Communications satellite

Astra 1KR is one of the Astra geostationary satellites owned and operated by SES, was purchased in June 2003. It was launched on 20 April 2006, 20:27:00 UTC as a replacement for Astra 1K, which failed to reach orbit on launch in November 2002. The launch of Astra 1KR was the first attempted by SES since the Astra 1K failure.

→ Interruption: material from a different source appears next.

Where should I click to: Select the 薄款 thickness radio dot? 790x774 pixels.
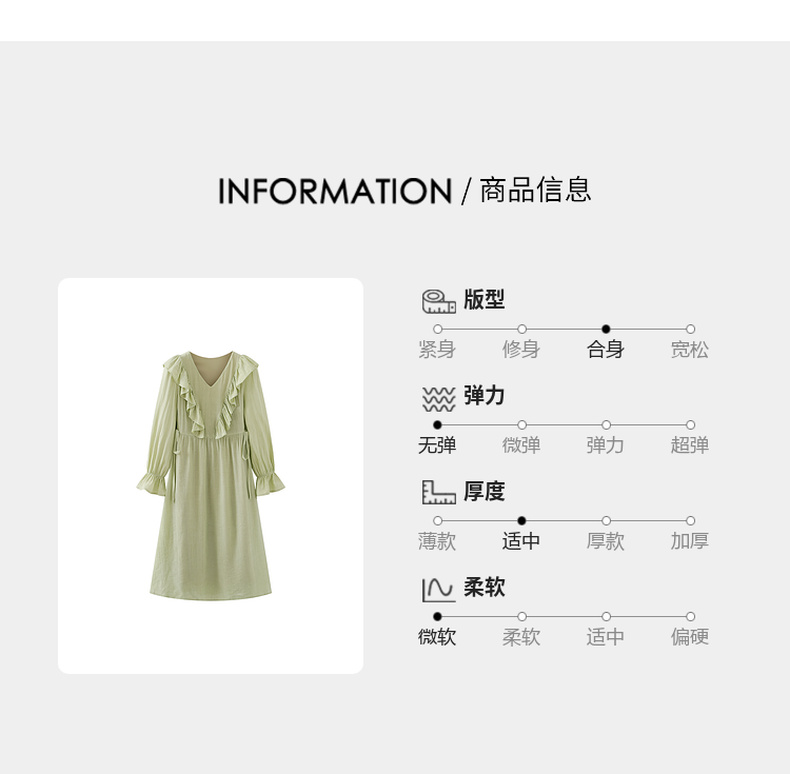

The satellite launched to 3.4° East for testing, before moving to Astra 19.2°E, where it replaced Astra 1B, which was effectively decommissioned, and Astra 1C, which was then elderly and running beneath full capacity. It was expected to also replace Astra 2C, which was under-utilised, and to allow that satellite to return to Astra 28.2°E to join Astra 2A / 2B / 2D to provide additional capacity. However, SES stated that Astra 1L would replace Astra 2C.

The first signals from the satellite at 19.2° East were direct replacements for four transponders on Astra 1B which had reached end-of-life and Astra 1C which was moved to 4.6° East.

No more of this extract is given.